Abstract

The paper discusses the reasons for the introduction of new mining system. Details of investigations to determine in situ rock mass strength are presented. Back analysis of existing mine tunnels based on visual tunnel observations, diamond drill core analysis and numerical simulations and the RFC-system for estimating tunnel conditions in deep gold mines yielded similar rock strength values. Hoek-Brown method of rock mass strength determination resulted in unrealistically low uniaxial compressive strength and relatively low global compressive strength values. Behavior of 7 m wide stope pillars during a full mining cycle comprising of development of 5 m high top and bottom headings, removal of 11 m high sill pillar between these headings, backfilling of stope and mining of adjacent stope has been monitored using multiple rod extensometers. Results of a full stoping cycle are presented. The beneficial effects of early backfilling of the high stopes have been demonstrated.

1 Introduction

At the Breitenau mine a string of magnesite lenses of irregular shape having strike and dip extensions of up to 200 m and a height of up to 100 m are mined using post pillar mining method. Pillar and room dimensions are about 7.5 m. The height of individual lifts is 3.5 m. After completing a lift it is backfilled using gravity fill. Up to 35 lifts have been mined in some of the larger magnesite lenses. With increasing mining depth rock pressure problems have been encountered. For this reason it was decided to change the stoping method in the deeper areas of the mine from post pillar mining to a cut and fill method where 70 m to 80 m long 6 m to 7 m wide and 21 m high stopes are excavated and subsequently back filled using paste fill. The stopes are separated by 7 m wide pillars. Between mining panels of four to six stopes wide barrier pillars are left in place to ensure regional stability.

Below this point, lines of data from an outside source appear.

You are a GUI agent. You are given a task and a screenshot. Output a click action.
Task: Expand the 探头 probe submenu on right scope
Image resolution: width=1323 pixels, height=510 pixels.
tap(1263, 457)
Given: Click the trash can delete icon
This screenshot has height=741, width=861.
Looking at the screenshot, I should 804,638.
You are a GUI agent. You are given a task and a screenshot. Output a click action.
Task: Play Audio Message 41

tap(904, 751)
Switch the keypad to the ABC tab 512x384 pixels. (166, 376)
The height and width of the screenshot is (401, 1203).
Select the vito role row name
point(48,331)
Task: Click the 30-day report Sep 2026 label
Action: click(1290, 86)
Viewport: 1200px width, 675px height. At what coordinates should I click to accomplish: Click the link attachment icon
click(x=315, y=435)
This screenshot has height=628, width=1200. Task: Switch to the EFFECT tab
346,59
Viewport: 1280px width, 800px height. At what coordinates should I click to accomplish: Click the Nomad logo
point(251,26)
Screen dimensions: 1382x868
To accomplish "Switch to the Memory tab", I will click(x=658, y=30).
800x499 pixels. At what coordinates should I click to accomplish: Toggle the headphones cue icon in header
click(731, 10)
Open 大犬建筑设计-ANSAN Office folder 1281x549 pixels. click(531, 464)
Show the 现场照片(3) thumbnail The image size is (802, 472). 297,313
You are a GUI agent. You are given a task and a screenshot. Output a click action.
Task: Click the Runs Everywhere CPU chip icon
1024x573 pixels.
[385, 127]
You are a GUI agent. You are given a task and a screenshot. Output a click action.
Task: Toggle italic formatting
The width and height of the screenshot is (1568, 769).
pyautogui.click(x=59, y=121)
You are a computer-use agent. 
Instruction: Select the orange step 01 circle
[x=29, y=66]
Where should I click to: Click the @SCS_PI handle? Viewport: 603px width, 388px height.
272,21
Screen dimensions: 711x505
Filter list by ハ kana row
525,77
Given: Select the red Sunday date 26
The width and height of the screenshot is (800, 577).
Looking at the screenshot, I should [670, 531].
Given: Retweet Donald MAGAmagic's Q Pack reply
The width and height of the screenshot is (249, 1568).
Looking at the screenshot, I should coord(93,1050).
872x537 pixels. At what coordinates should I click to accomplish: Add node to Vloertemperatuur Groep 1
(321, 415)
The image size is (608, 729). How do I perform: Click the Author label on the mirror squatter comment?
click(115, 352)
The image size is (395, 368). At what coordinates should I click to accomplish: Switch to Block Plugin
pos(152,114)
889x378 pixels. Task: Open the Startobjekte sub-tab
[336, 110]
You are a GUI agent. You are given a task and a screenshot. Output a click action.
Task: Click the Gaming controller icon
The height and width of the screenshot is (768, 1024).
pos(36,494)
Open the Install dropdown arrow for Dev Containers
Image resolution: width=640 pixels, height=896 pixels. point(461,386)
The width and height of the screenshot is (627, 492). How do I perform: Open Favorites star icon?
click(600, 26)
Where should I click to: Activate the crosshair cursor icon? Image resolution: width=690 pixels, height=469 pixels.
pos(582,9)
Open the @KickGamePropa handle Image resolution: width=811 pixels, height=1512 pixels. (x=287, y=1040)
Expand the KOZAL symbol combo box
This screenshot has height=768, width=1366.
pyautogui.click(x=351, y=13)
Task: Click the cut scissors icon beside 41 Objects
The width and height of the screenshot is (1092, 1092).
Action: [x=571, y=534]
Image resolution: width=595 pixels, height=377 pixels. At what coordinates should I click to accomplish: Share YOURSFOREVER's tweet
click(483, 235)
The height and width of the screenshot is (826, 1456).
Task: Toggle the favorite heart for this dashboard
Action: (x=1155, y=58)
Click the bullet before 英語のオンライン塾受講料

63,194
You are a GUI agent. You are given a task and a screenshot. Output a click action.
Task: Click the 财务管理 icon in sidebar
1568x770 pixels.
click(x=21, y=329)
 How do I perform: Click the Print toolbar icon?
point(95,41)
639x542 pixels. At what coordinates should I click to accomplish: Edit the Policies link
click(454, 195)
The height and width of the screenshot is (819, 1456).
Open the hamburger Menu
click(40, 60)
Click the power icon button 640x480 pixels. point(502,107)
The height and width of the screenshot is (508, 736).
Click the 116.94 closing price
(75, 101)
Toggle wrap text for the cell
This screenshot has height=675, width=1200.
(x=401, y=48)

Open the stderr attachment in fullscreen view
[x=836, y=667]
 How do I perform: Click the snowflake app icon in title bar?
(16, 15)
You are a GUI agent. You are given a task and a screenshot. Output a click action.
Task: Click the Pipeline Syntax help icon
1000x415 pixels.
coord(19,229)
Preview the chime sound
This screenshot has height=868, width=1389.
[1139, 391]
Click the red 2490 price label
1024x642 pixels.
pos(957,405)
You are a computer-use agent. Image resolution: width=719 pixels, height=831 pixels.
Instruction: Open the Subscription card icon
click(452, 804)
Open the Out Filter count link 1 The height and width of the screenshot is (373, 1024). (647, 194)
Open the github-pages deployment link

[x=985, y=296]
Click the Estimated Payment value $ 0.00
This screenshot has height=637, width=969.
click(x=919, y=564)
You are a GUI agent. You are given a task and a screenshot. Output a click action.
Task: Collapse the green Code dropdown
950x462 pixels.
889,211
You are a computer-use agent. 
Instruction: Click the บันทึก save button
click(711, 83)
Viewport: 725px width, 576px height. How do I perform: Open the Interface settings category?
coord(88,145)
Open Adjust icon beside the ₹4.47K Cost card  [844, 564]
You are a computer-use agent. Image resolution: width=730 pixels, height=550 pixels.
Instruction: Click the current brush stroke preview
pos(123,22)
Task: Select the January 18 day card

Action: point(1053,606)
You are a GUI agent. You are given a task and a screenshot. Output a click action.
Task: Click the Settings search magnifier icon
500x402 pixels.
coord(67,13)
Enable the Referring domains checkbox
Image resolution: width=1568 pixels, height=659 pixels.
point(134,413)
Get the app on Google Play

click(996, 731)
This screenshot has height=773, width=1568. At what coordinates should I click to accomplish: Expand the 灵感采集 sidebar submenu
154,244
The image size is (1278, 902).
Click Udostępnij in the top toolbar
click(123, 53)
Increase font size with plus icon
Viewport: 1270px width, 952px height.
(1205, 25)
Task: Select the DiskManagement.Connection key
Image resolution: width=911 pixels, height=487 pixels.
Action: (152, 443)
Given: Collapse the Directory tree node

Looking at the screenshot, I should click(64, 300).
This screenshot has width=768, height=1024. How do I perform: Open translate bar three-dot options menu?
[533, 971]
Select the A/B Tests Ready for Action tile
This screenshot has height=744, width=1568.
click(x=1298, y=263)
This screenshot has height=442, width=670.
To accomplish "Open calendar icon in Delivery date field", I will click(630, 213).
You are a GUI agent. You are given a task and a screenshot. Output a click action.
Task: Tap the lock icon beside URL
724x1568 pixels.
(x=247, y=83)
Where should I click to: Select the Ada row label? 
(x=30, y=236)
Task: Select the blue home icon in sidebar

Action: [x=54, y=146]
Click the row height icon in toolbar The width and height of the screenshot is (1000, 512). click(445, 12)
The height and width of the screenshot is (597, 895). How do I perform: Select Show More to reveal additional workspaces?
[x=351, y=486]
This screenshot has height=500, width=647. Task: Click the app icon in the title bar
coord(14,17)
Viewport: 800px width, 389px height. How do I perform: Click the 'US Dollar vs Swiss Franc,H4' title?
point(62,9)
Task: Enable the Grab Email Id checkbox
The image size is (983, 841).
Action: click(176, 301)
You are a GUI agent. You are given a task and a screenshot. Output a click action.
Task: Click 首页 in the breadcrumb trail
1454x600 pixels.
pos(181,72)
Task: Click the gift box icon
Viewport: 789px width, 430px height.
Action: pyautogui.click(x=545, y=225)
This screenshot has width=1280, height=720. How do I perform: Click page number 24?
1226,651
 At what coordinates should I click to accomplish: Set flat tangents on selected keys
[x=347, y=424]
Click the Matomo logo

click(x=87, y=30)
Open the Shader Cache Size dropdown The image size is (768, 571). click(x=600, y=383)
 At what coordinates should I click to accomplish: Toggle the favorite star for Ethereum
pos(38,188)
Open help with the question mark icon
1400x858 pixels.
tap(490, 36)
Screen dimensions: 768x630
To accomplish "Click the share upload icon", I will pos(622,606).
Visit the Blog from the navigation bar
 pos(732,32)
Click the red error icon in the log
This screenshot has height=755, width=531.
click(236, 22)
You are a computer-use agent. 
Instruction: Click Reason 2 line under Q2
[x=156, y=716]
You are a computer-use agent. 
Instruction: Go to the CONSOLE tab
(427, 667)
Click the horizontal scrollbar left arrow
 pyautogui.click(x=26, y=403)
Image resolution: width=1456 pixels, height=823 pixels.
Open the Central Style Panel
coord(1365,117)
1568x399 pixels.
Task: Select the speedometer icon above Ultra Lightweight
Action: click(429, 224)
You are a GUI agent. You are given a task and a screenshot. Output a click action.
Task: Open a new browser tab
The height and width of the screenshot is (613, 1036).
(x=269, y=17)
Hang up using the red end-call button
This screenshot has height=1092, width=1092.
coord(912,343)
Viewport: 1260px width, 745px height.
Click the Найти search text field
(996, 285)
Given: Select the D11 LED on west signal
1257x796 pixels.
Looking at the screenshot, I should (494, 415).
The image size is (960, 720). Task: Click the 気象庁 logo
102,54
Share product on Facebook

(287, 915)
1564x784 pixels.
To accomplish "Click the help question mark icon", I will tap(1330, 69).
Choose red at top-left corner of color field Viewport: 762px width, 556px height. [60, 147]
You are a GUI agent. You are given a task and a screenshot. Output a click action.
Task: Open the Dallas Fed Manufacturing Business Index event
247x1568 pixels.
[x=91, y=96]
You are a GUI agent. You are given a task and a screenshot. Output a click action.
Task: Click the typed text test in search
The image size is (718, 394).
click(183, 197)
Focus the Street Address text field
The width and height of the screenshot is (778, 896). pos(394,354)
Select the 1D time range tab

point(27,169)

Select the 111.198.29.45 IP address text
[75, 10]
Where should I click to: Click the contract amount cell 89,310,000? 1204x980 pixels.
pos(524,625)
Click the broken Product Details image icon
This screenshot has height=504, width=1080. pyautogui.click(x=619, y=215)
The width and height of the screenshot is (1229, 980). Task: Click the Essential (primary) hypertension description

In contrast to the post pillar mining method where the pillar workings extend over the full areal extent of the mineral body with the new method only one stope is excavated in a mining panel at any moment in time. After backfilling a stope the adjacent stope is excavated. Mining sequence in a stope is such that at the top and bottom of the stope 5 m to 6 m high headings with a width corresponding to the stope width are developed. The sill pillar between the two headings is then mined by bench blasting. The advantages of new stoping method are that the stope does not have to be entered by mining personnel and that only one stope is mined in a panel at any moment in time. This paper describes the rock mechanics investigations that have been carried out in connection with the introduction of the new stoping method.